וַיֹּאמְר֤וּ אֵלָיו֙ בְּנֵי־דָ֔ן אַל־תַּשְׁמַ֥ע קוֹלְךָ֖ עִמָּ֑נוּ פֶּֽן־יִפְגְּע֣וּ בָכֶ֗ם אֲנָשִׁים֙ מָ֣רֵי נֶ֔פֶשׁ וְאָסַפְתָּ֥ה נַפְשְׁךָ֖ וְנֶ֥פֶשׁ בֵּיתֶֽךָ׃

But the Danites replied, “Don’t do any shouting at us, or some desperate party might attack you, and you and your family would lose your lives.”

(The above rendering comes from the RJPS translation, an adaptation of the NJPS translation. Before accounting for this rendering, I will analyze the plain sense of the Hebrew term containing אִישׁ — or in this case, its plural אֲנָשִׁים.)


In this noun phrase, the head noun אֲנָשִׁים plays its usual situating function on the discourse level: it marks its referent as essential for grasping the newly depicted situation.

Lit.

The raiding party is making an understated yet sinister self-reference. The underspecified nature of the reference (akin in English to “those involved”) makes it all the more frightening, because the threat is veiled.

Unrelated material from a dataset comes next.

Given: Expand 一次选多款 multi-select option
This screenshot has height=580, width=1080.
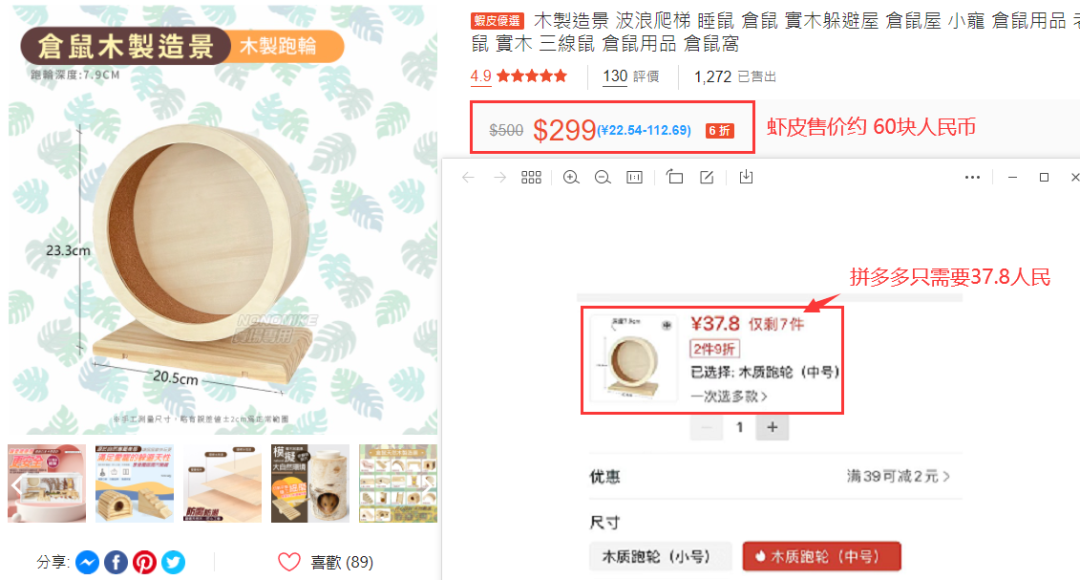Looking at the screenshot, I should pos(729,396).
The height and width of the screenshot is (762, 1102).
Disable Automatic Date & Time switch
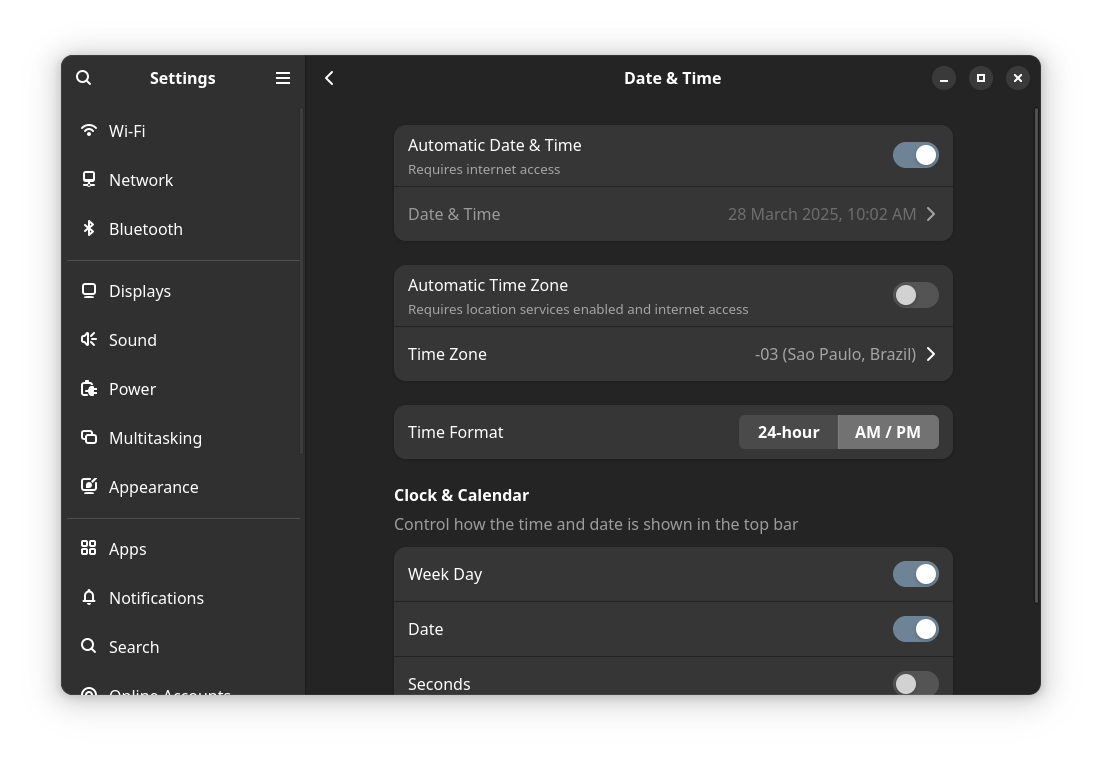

The military context restricts both referents’ gender to being men; it goes without saying.


As for rendering into English, the NJPS ‘some desperate men’ nowadays puts undue emphasis on gender, which should go without saying. Although the Hebrew is couched in the plural, a singular formulation seems to be more idiomatic in English.